In variable hiding, the abstraction computation is efficient. Given a set of visible variables, the abstract model can be built directly from a textual description of the original system, without the need for computing the concrete transition relation in the first place. This is advantageous because in practice the concrete transition relation may be too complex to compute. However, in variable hiding only existing state variables and transition functions can be used to construct the abstract model, which in general limits the chance of finding a concise abstraction. Despite this restriction, variable hiding has been relatively successful in abstracting large hardware designs, especially when combined with the use of SAT solvers. This is because the models tend to be well-partitioned and as a result, system properties often can be localized to a few submodules.

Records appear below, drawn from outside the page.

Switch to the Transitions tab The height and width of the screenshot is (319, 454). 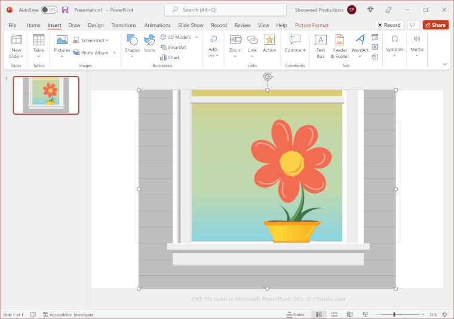(x=124, y=25)
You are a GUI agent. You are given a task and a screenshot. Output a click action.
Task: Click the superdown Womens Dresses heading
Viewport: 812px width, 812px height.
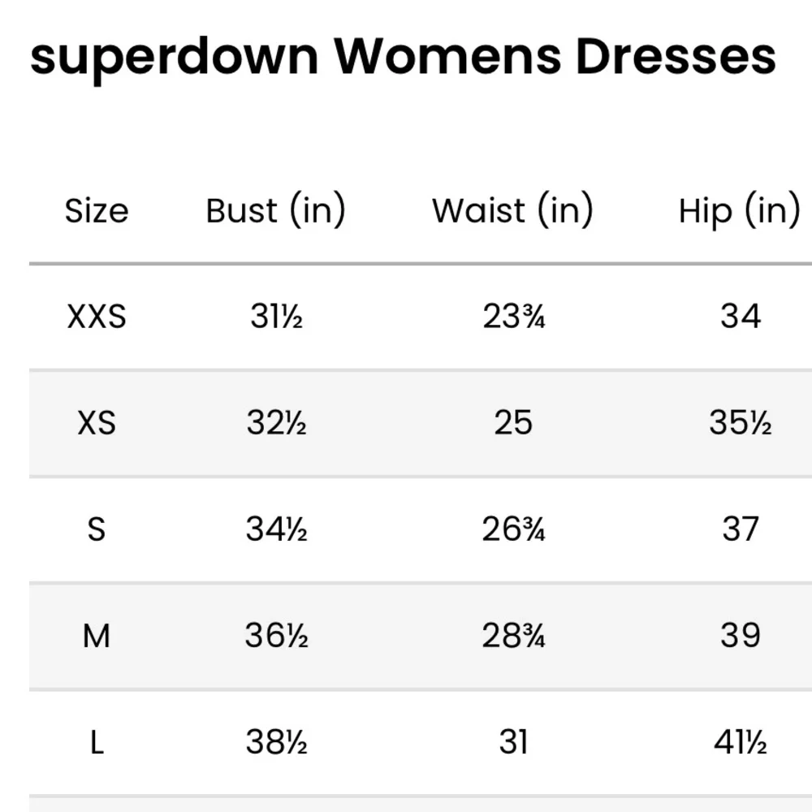(403, 55)
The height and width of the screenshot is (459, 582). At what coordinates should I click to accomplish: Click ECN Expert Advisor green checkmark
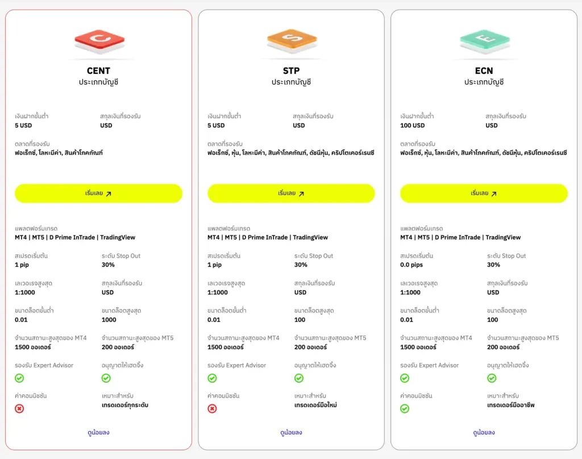tap(405, 378)
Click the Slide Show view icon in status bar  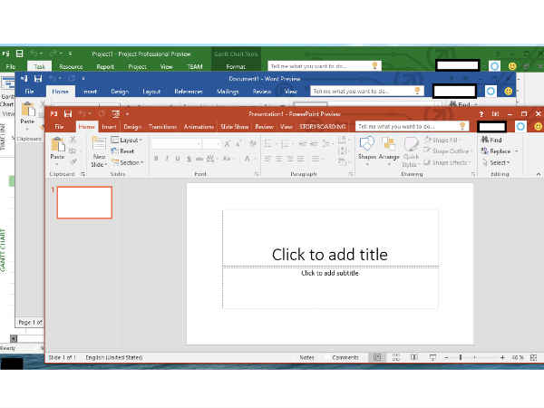coord(432,357)
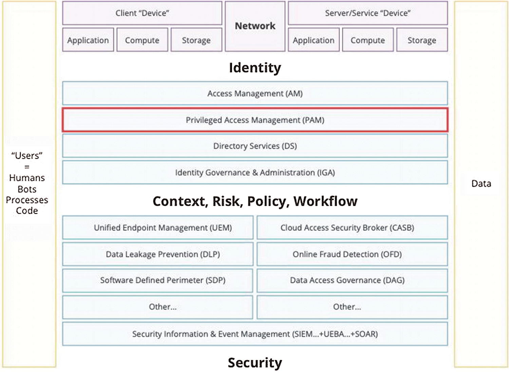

Predicate abstraction is more flexible than variable hiding since it allows a choice of predicates for abstraction, and has been used to verify both software and hardware. In predicate abstraction, a finite set of predicates is defined over the set X of concrete state variables and each predicate corresponds to a fresh Boolean variable piεP. With these predicates, the model is mapped from the concrete state space (induced by X) into an abstract state space (induced by P). The main disadvantage of predication abstraction is the expensive abstraction computation. Unlike in variable hiding, this computation is not compositional; the worst-case complexity is exponential in the number of predicates. When the number of predicates is large, the abstraction computation time often goes up significantly. Cartesian abstraction has been proposed to alleviate this problem; however, it leads to a further loss of accuracy in the abstraction.

Traditional hardware models are well structured, in that existing state variables and transition functions are often sufficient for constructing a concise abstraction for most user-defined properties. In this case, exploiting the extra flexibility provided by predicate abstraction may not be very crucial. However, with the increasing use of higher level modeling and description languages in today's hardware design practice, the functional and structural partitionings may no longer directly correspond with each other, and as a result, the correctness of a property may not be easily localized to a few variables or submodules. In such cases, predicate abstraction is generally more effective. Furthermore, for system-level designs the boundary between hardware and software is getting blurred, and there is a need for abstraction method that work well on both.

SUMMARY

In one aspect, a process for verifying the correctness of a design includes transforming the design into a Control and Data Flow Graph (CDFG); generating a hybrid abstract model; and checking the correctness of the hybrid abstract model.

In another aspect, a system to check a design includes a converter to transform the design into a Control and Data Flow Graph (CDFG); a module to perform a hybrid abstraction of the design and to generate a hybrid abstract model; and verifier to check the hybrid abstract model.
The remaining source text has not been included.